--- Your goal ---
Could you rewrite everything from the first line down to the line containing "center [564, 556].", substituting "Where can I find" for "Where is" and leaving all else unchanged?

(Stored items)
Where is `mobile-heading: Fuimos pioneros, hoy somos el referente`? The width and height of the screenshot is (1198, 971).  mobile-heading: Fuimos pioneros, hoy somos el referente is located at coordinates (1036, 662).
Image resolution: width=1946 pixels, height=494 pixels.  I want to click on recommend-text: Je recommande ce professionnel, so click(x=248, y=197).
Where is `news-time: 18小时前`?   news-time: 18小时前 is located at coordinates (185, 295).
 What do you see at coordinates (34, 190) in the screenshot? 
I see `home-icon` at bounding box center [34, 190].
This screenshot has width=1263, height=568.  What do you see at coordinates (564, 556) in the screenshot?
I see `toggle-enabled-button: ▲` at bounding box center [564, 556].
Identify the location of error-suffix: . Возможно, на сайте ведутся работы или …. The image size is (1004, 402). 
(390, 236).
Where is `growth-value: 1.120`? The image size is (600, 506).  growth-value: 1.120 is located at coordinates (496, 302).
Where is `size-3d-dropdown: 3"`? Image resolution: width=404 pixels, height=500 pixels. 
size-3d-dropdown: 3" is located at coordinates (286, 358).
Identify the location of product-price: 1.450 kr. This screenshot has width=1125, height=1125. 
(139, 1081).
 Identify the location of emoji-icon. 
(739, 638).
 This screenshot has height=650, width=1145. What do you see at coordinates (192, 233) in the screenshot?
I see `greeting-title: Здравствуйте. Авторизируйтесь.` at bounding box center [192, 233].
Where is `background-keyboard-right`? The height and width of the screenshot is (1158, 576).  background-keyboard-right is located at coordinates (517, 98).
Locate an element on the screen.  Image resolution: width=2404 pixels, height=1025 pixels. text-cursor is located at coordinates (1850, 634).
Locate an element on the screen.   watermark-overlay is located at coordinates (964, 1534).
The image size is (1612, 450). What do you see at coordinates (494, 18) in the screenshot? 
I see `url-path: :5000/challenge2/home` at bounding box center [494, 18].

--- Your solution ---
Where can I find `mobile-heading: Fuimos pioneros, hoy somos el referente`? The width and height of the screenshot is (1198, 971).  mobile-heading: Fuimos pioneros, hoy somos el referente is located at coordinates (1036, 662).
Image resolution: width=1946 pixels, height=494 pixels.  I want to click on recommend-text: Je recommande ce professionnel, so click(x=248, y=197).
Where can I find `news-time: 18小时前`?   news-time: 18小时前 is located at coordinates (185, 295).
 What do you see at coordinates (34, 190) in the screenshot? 
I see `home-icon` at bounding box center [34, 190].
This screenshot has width=1263, height=568.  What do you see at coordinates (564, 556) in the screenshot?
I see `toggle-enabled-button: ▲` at bounding box center [564, 556].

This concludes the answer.